» YOUR TASK:
Set down exactly the lines from the one containing "At what coordinates" to the final line of the records below, with every picture omitted.

*** DATA FOR PROCESSING Section Begins ***

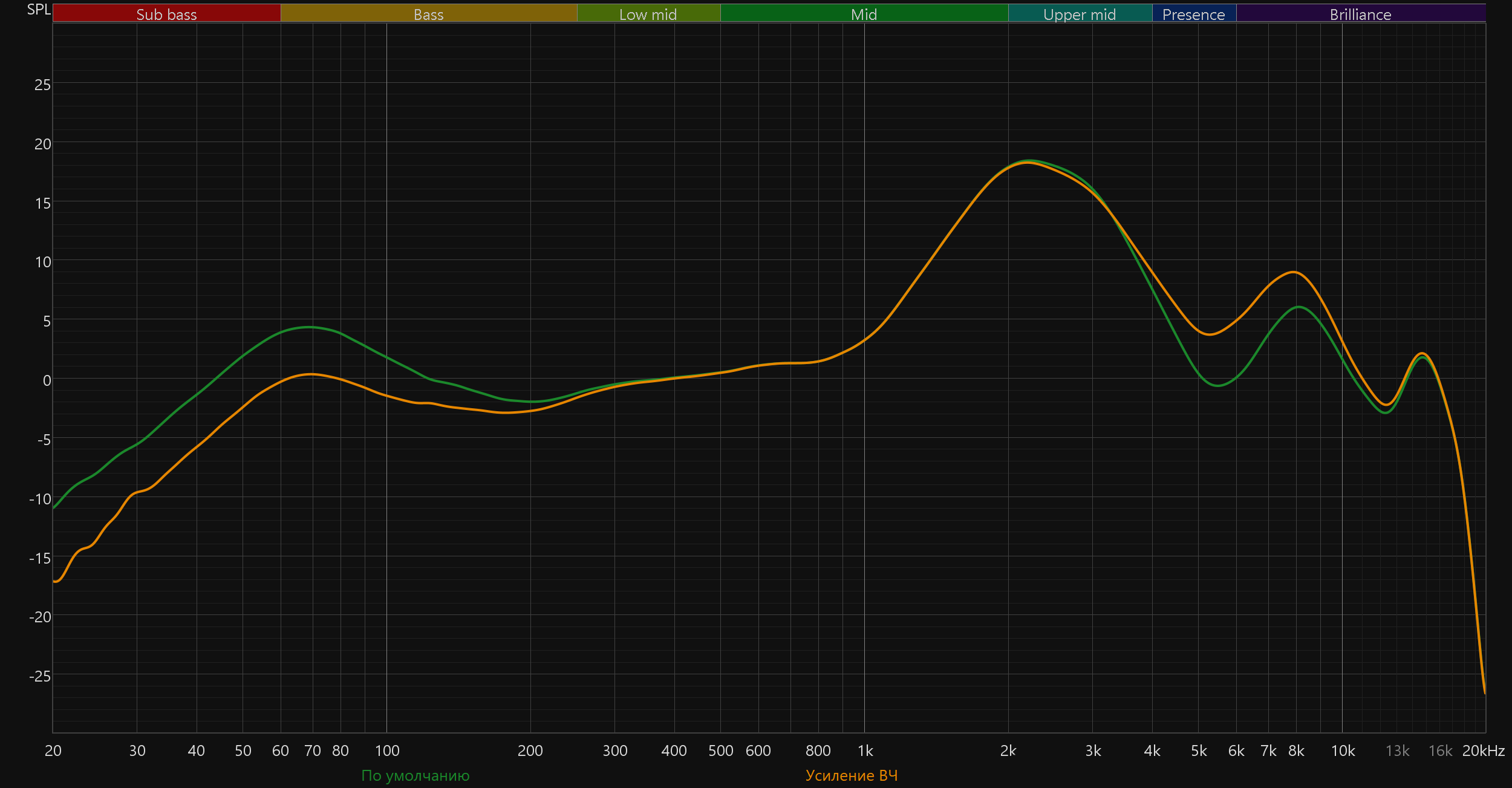Viewport: 1512px width, 788px height.
Task: Click the 0 dB level label
Action: pos(47,380)
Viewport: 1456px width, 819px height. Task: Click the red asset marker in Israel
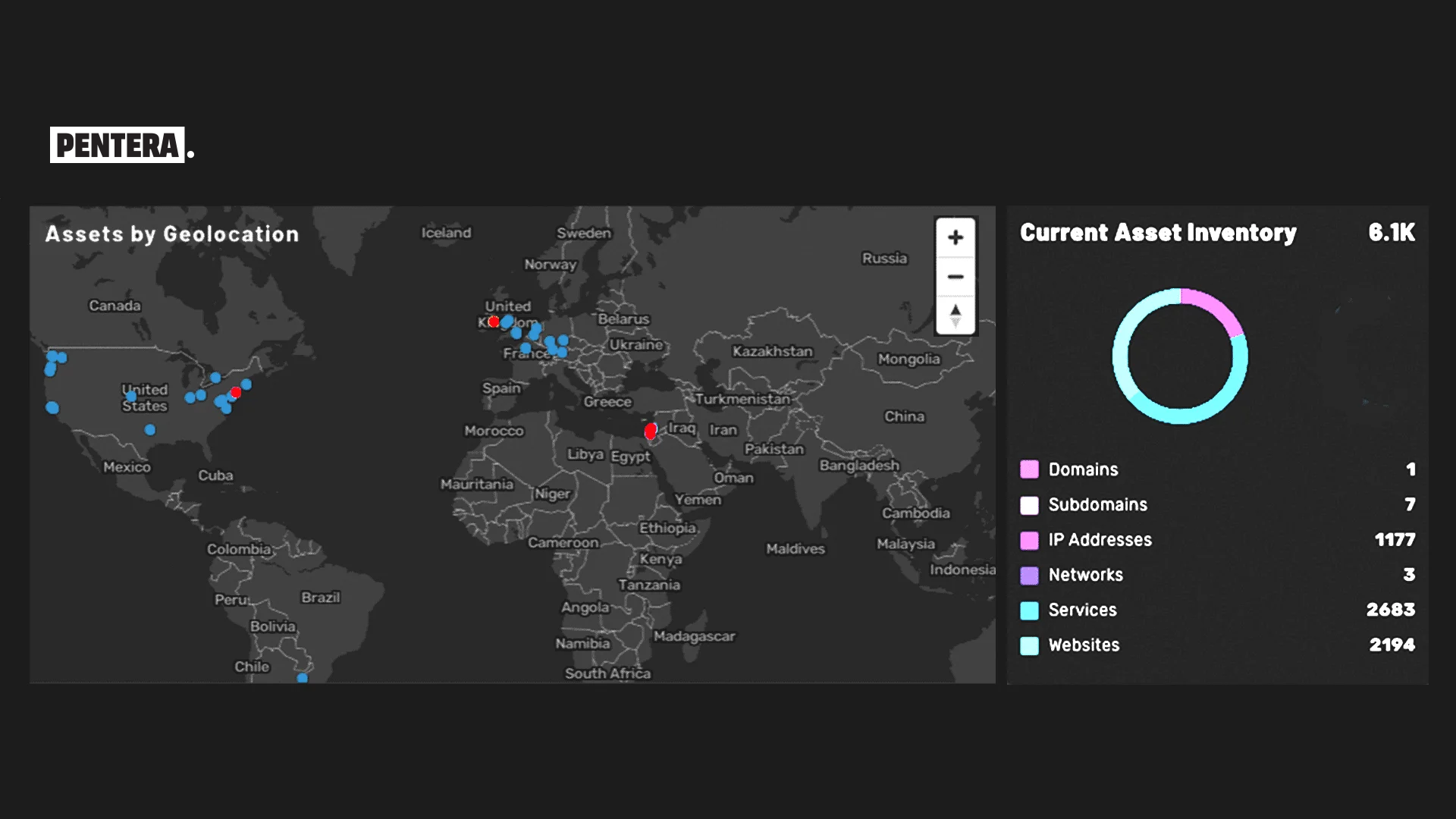[651, 431]
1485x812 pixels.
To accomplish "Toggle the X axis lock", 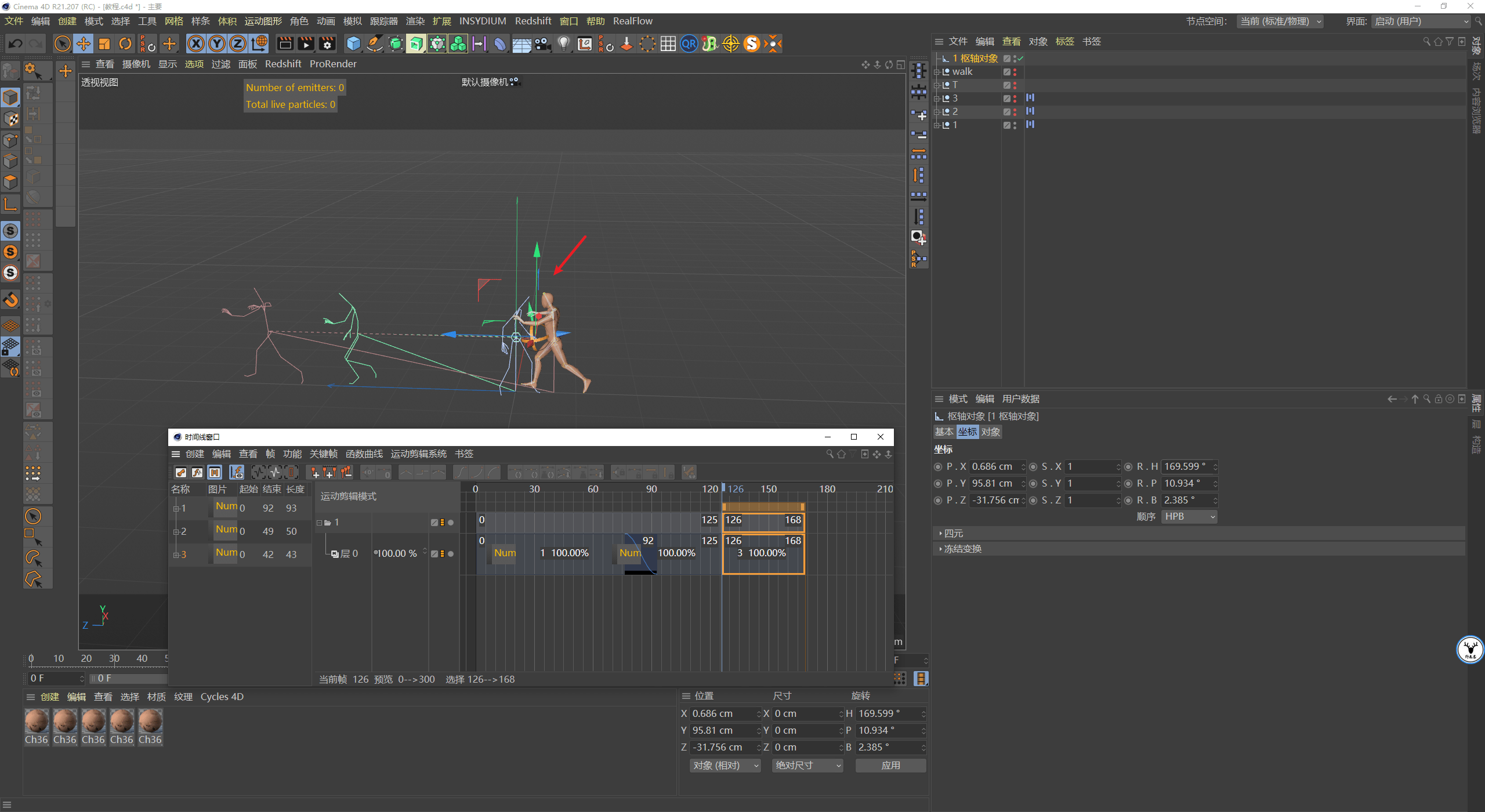I will [196, 44].
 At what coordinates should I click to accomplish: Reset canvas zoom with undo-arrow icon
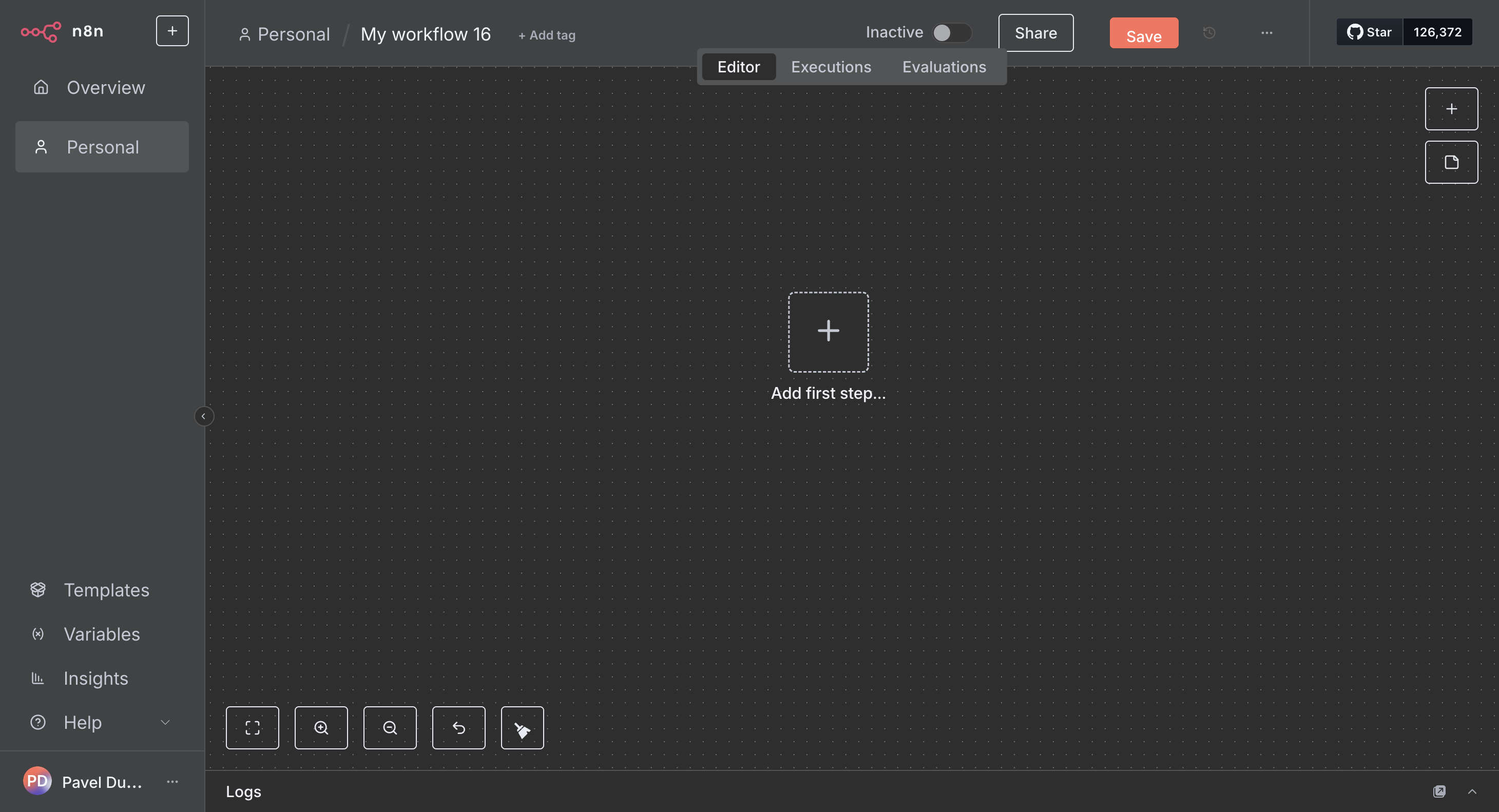[458, 728]
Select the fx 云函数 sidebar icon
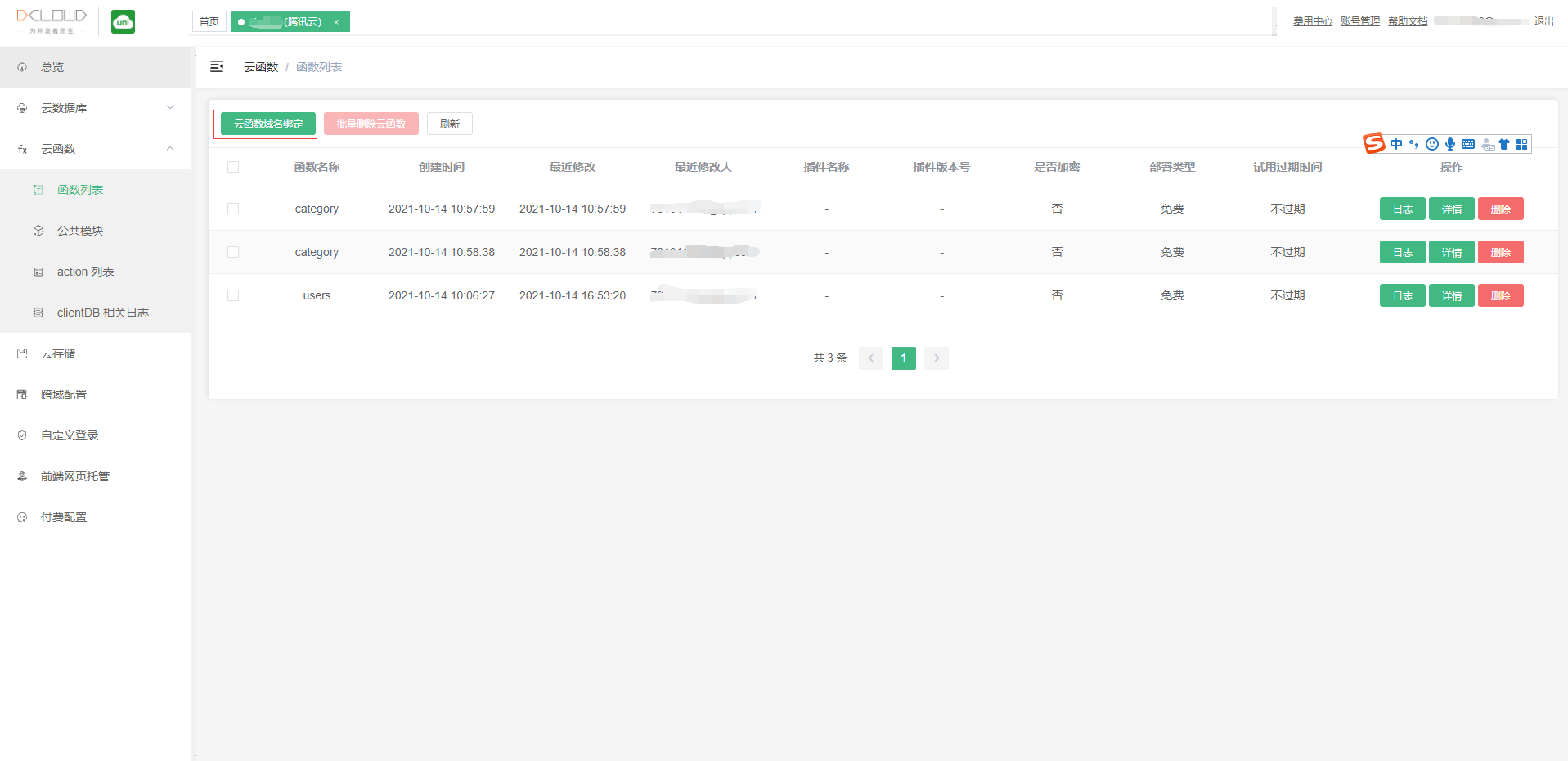This screenshot has width=1568, height=761. click(22, 148)
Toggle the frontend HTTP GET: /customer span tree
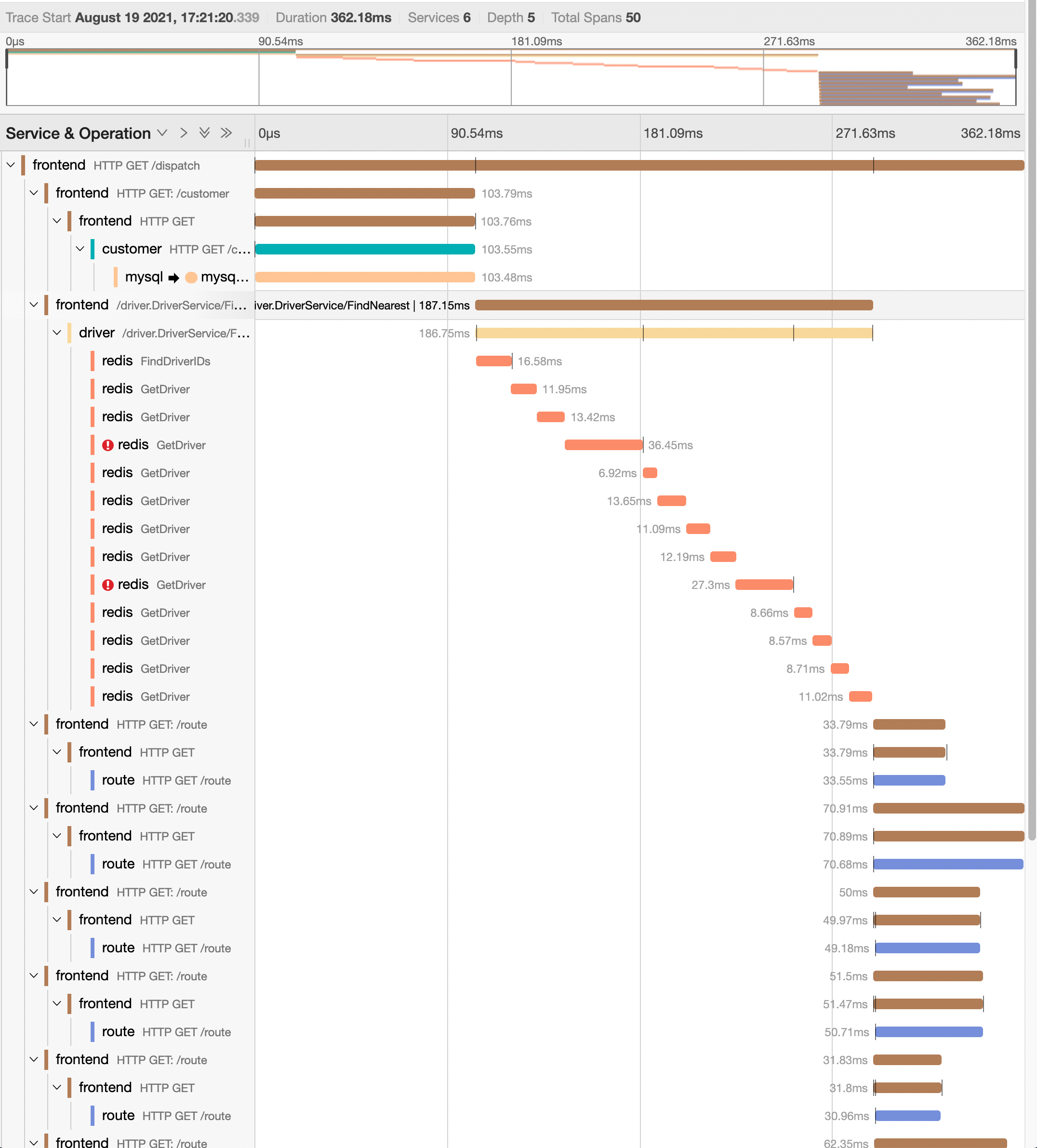This screenshot has height=1148, width=1037. [34, 193]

*** DATA FOR PROCESSING Section Ends ***

» OUTPUT BELOW:
 At what coordinates should I click to accomplish: Reset canvas zoom with undo-arrow icon
[458, 728]
Select the fx 云函数 sidebar icon
This screenshot has width=1568, height=761. click(22, 148)
Toggle the frontend HTTP GET: /customer span tree
This screenshot has height=1148, width=1037. [34, 193]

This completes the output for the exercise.